## PAGE EXTRACT
····················
During the Genoa Summit we heard of and saw only episodes of violence, while the decisions of the powerful of the Earth passed totally unnoticed. Some of them even dared say the problems of that share of mankind - about three billion people living on less than 2 Dollars per day - have started being seriously taken into account. Rubbish! Lies! Nothing serious has been planned:

  1. The cancellation of international debt has been one of the issues on the agenda, but no specification over country, time, manners and conditions has been made.
  2. A fund with 1,200 billion dollars (to be raised to 2 billion) has been set up for the fight against diseases like AIDS, tuberculosis and malaria in poor countries.

Well, this is peanuts! Kofi Annan agrees with Ms Brundtland, the World Health Organisation (WHO) Director General, when she says for a serious fight against AIDS alone, at least 10 billion dollars must be raised.

Another piece of news that is worth knowing, is that the 22 poorest countries in the world (where the above-mentioned diseases are daily business) pay 1 billion dollars per month in debt service. The money goes to the rich countries and comes into their (our) banks. Dear G8 people, don’t pull our legs!
····················
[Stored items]
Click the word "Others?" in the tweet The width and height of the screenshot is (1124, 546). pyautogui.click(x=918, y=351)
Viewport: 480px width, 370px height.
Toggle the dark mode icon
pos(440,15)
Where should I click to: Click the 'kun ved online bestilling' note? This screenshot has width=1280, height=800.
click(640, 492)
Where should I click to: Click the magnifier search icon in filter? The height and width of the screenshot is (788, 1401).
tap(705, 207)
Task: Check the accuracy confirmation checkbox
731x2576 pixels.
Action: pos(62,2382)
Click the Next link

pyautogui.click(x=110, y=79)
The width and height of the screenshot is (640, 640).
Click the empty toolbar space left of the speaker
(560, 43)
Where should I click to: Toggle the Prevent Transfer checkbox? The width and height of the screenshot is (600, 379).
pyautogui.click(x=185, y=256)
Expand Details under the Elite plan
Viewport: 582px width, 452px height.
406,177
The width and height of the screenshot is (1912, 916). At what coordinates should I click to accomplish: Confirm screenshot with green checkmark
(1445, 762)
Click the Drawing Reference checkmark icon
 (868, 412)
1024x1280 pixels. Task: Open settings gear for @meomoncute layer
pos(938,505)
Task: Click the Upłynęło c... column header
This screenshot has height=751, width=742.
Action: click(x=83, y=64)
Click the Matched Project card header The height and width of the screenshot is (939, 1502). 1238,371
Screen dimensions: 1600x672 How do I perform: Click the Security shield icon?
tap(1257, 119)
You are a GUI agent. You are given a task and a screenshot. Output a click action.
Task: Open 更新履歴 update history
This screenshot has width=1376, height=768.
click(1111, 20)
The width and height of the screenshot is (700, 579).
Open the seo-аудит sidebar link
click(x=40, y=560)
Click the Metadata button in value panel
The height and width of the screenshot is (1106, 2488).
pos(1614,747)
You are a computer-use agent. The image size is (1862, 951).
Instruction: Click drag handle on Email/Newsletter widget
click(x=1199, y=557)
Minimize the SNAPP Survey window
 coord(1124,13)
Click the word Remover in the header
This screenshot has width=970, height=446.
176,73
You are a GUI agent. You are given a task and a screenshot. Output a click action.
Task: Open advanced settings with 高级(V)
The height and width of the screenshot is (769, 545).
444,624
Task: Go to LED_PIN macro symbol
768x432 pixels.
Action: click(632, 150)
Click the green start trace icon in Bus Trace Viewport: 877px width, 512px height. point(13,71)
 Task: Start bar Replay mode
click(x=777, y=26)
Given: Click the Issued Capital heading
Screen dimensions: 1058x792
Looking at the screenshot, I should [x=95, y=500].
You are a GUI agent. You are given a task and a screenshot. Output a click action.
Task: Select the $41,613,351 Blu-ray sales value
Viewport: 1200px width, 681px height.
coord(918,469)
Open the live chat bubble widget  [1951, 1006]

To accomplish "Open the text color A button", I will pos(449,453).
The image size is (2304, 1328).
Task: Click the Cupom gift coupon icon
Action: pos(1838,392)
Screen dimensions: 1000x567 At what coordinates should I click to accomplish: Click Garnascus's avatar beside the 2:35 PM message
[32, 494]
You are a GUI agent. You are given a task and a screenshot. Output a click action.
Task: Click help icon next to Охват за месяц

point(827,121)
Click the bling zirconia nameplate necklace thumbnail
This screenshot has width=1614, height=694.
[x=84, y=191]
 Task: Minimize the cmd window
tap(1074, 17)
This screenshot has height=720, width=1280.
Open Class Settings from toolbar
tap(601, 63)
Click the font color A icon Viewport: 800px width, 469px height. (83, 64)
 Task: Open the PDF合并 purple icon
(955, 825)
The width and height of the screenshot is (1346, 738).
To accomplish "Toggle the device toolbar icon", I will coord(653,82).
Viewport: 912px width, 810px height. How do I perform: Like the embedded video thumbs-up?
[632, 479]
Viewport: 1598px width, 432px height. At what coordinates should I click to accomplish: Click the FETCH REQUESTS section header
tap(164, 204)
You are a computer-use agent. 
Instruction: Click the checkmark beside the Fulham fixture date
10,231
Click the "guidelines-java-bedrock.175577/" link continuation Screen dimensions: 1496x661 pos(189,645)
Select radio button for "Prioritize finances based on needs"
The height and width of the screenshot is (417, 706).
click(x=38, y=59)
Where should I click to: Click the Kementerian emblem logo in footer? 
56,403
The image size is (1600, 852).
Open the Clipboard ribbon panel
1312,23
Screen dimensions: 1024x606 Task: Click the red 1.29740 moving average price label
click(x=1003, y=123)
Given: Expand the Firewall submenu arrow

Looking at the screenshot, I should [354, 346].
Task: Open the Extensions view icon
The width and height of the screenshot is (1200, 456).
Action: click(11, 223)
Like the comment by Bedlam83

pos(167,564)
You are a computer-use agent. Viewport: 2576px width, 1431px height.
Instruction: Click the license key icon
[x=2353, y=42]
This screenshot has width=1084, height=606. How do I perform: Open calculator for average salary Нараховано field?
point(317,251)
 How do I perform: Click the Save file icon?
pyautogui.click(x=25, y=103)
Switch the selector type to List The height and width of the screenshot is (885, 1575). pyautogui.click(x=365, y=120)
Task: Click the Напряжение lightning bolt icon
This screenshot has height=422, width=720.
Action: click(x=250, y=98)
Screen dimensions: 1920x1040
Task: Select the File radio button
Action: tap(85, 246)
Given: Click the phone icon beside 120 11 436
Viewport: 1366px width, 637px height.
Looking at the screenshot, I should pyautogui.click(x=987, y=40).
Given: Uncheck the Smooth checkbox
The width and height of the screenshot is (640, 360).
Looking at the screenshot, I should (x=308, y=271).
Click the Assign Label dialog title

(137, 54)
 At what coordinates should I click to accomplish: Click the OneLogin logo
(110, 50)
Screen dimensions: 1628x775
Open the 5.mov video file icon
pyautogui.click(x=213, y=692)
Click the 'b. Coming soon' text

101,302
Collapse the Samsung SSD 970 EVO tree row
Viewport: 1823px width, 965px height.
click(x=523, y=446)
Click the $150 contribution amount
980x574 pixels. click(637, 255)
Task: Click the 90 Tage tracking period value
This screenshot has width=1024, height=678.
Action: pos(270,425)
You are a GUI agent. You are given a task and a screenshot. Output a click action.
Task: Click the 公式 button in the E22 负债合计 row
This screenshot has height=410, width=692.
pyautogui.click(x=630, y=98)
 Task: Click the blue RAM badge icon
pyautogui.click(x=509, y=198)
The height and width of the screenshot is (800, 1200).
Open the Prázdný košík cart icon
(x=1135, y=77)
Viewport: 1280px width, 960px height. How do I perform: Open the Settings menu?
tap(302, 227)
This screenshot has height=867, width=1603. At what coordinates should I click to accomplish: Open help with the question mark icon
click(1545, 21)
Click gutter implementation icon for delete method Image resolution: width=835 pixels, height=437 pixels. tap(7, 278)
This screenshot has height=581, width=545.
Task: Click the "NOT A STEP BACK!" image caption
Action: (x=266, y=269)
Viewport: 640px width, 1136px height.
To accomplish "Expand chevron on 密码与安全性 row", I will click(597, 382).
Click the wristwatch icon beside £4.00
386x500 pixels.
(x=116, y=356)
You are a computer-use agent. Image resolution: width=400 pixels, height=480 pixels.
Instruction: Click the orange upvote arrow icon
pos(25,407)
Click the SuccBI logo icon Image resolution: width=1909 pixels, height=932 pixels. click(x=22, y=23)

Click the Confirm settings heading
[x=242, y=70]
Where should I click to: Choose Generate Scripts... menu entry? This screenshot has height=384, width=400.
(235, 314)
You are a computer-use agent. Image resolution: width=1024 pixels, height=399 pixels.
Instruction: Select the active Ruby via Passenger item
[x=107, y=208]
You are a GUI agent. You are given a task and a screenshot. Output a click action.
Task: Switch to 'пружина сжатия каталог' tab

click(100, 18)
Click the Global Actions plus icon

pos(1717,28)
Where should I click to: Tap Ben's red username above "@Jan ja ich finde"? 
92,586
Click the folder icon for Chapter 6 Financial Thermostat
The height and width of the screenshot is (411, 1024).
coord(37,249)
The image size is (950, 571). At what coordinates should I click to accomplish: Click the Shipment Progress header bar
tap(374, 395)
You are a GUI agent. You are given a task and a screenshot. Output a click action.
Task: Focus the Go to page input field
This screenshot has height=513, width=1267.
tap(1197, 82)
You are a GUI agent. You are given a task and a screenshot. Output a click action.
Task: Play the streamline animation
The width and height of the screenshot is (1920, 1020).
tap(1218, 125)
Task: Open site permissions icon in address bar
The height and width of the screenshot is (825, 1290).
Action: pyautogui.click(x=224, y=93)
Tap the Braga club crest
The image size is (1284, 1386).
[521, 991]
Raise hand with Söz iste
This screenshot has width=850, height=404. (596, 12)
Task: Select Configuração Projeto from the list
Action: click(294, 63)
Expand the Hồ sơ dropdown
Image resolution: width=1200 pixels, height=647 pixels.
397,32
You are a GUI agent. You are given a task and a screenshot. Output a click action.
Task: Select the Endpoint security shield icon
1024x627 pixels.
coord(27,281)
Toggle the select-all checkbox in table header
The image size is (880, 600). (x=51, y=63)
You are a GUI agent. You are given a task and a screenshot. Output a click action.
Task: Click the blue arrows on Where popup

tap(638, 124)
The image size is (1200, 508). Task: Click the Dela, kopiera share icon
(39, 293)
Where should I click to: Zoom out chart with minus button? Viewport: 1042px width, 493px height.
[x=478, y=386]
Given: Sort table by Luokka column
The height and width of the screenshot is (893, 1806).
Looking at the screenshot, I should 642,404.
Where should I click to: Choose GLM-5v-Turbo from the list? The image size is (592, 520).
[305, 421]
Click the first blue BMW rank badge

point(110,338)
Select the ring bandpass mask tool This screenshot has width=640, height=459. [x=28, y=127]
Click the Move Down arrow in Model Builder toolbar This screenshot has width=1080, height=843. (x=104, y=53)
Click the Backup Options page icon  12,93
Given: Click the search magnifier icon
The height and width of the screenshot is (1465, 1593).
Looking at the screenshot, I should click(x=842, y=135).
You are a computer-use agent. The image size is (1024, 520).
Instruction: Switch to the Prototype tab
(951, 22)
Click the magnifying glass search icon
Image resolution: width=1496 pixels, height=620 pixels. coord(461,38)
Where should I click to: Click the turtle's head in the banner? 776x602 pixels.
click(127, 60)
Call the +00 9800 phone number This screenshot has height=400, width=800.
····················
Write the next part of the commentary on the Genoa Summit, picking up after its final sentence.

## RESULT BELOW
Because of the stupid and useless violence (wherever it was coming from), the mass media highlighted nothing of all this.

The African proverb is right: the falling tree makes more noise than the growing forest!

Us from VIS were seriously worried before the beginning of the Summit. This is why we proposed an alternative and peaceful civil society counter-Summit, to be held in some other Italian town, as it has been reported by Press Agencies and newspapers. The reason was not to fall into the "mortal" trap of violent groups.

An organisation like ours, with a clear Christian character, cannot refrain from reflecting on the deepest causes of injustice, as on the absolute uselessness of violence: "You have heard it was said,’ Eye for Eye, and tooth for tooth’. But I tell you, Do not resist an evil person. If someone strikes you on the right cheek, turn to him the other also". Jesus, in this passage of the Gospel, is so revolutionary to question the system of the "just revenge", in use for thousand years.

What is happening there where "eye for an eye and tooth for a tooth" is still practised in a literary way (with the religious pretext)? I refer to that strip of land called Israel/Palestine: deaths, wounded, bombs, violence from both sides and no hope for a light at the end of the tunnel.

Violence only generates violence. Little or nothing at all can be built upon the physical and spiritual ruins left over by violence, often because hate is handed down from a generation to the other.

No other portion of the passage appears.